A highly publicized launch of BP’s net-zero strategy in 2020, meant to transform the oil major into a leading energy company by diversifying into low-carbon offerings, ultimately failed to impress shareholders. “It’s really hard to be a disruptor in the energy industry if all of your profits come from the legacy energy industry,” said Andrew Baxter, senior director of energy transition at the Environmental Defense Fund.
Amid a management crisis in 2023, the company pivoted from its pivot as the new CEO sought to return the company to its oil and gas roots, ditching under investor pressure what the company saw as overly zealous short-term climate goals. On top of that, the company has also bled billions of dollars to settle charges and claims that resulted from the catastrophic oil spill at its Deepwater Horizon offshore rig in 2010.

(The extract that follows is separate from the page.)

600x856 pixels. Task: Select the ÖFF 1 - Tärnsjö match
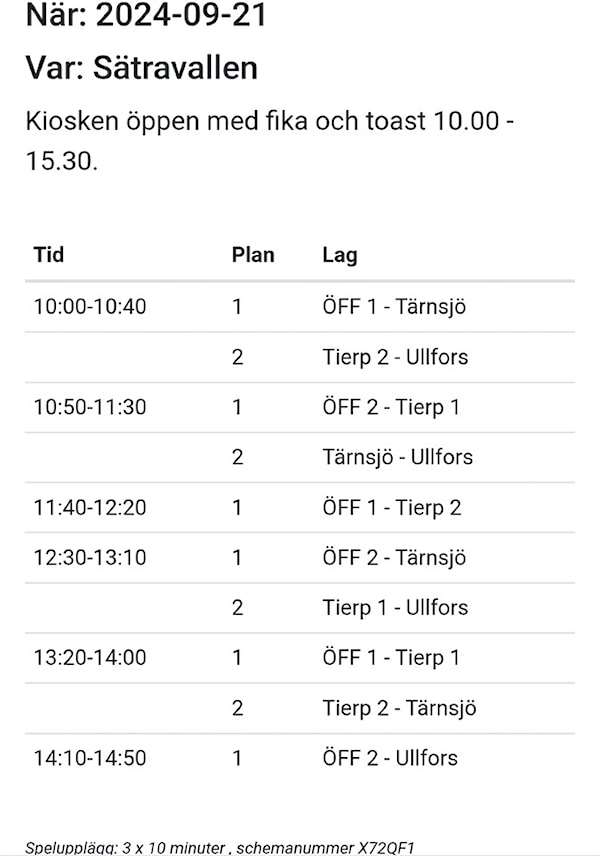point(394,307)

In contrast, investors are more approving of the focus of American oil companies. For instance, “Exxon is not trying to become an offshore wind company or a company that operates solar farms,” said David Root of FFI Solutions, a climate-focused consulting firm. “Instead of dumping all their excess returns into sort of a smorgasbord of renewables, they’re returning that capital to shareholders.”
That is part of a drive by oil and gas companies in recent years to draw investors with attractive returns. In each of the last three years, the majors returned a combined total of more than $100 billion to shareholders through dividends and buybacks.

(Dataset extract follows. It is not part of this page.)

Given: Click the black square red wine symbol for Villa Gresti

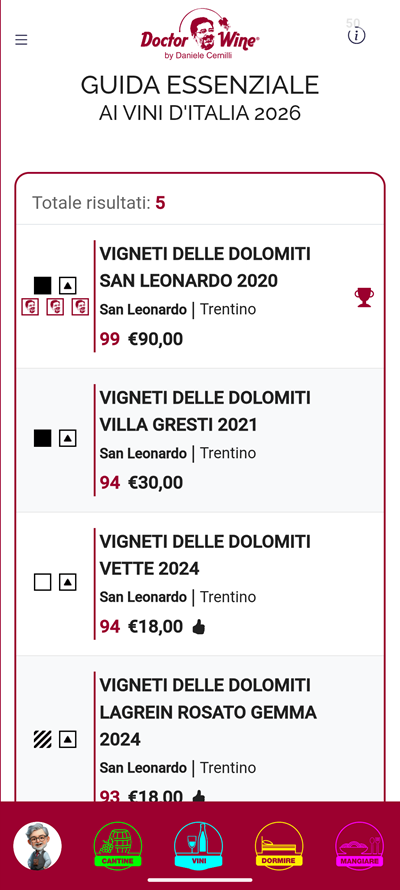Looking at the screenshot, I should pos(43,438).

If they were instead putting that capital “into exploring and developing new oil fields, that would be a clear sign that the energy transition was going horribly,” the Environmental Defense Fund’s Baxter said. “M&A, returning money to shareholders and a reluctance to do exploration is a sign that the energy transition is happening.”

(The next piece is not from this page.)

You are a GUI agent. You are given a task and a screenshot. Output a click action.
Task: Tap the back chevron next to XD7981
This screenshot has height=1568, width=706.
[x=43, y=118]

At the same time, bigger companies can throw more of their lobbying weight around to push for deregulation and slow down renewables growth. “They may think that lobbying against certain provisions to incentivize clean energy technology helps them retain a competitive edge, but it’s ultimately reducing overall U.S. competitiveness,” Malek said.
President Donald Trump has installed friendly faces to regulate the oil and gas sector: former New York Rep. Lee Zeldin, who voted against Biden’s climate policy package while in Congress, is leading the EPA; former North Dakota Gov. Doug Burgum, who reportedly attended a meeting before the election where Trump offered to ease regulations on oil production in exchange for $1 billion in contributions from oil executives, is the secretary of the Interior; and Chris Wright, former CEO of the fracking company Liberty Energy, is heading the Department of Energy.
A number of oil companies have backpedaled on previously announced expansions into renewables and doubled down on oil and gas. Mergers aren’t likely to change that equation.
“The industry is retreating from progressive commitments on the climate front. It will be too little, too late, and we will rue the lost opportunities to reduce the harm and the human suffering,” said Richard Heede, director of the Climate Accountability Institute, who launched the Carbon Majors database in 2013.
Clarification: This story was updated July 18, 2025, to clarify that FFI Solutions is a climate-focused consulting firm, rather than a climate-focused investment advisory firm.